__Brief__. What is needed is an exact copy of the lines from the one containing "Image resolution: width=868" through the last line of the records, with no pictures.

(Given records Opens)

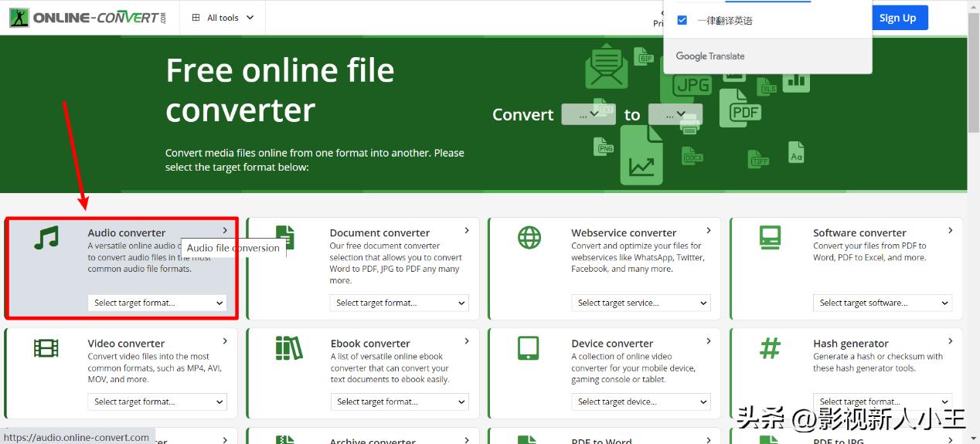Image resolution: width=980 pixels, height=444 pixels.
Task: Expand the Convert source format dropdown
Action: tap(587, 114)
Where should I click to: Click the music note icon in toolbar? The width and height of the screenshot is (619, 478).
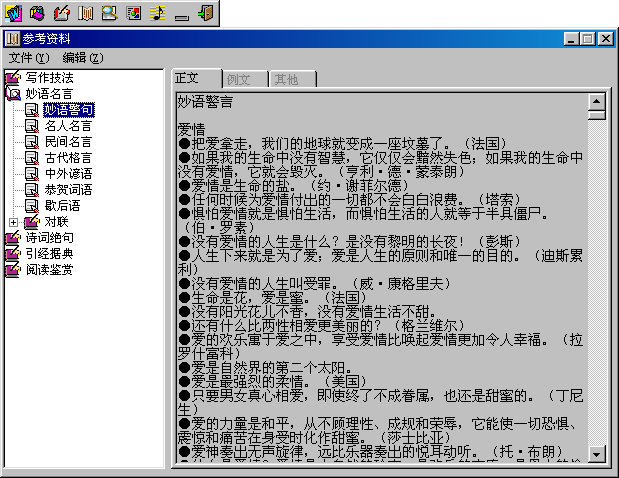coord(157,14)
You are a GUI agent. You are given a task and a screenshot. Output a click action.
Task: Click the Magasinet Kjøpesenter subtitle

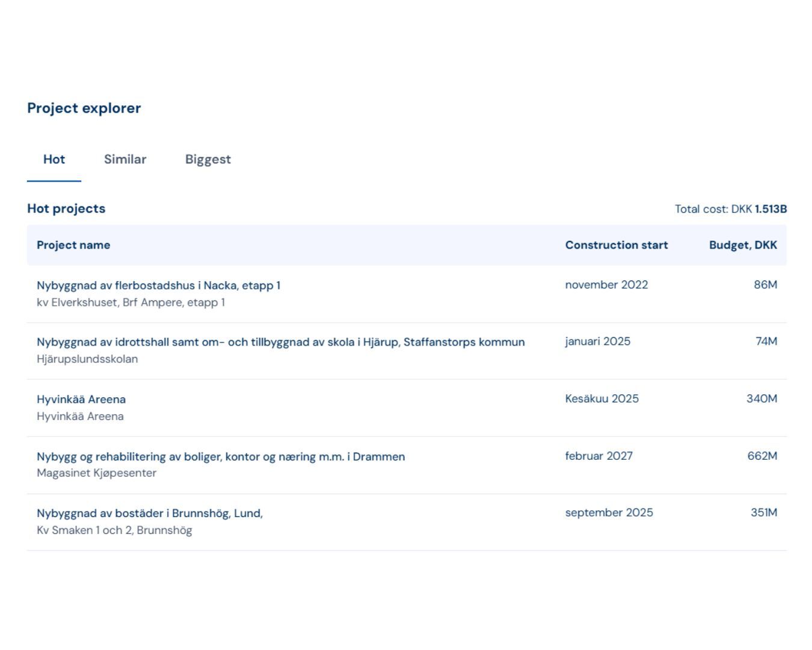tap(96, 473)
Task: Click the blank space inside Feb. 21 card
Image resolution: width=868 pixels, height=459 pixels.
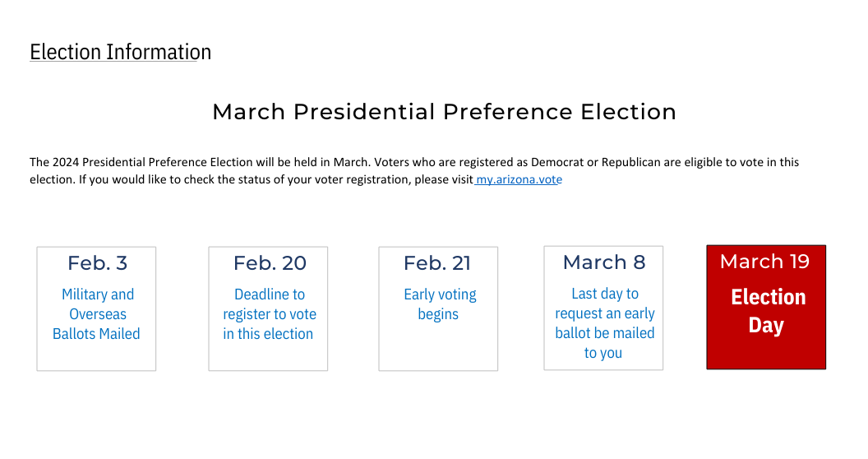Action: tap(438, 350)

(Given records Closes)

__Exercise output__.
Image resolution: width=868 pixels, height=459 pixels.
Action: tap(438, 350)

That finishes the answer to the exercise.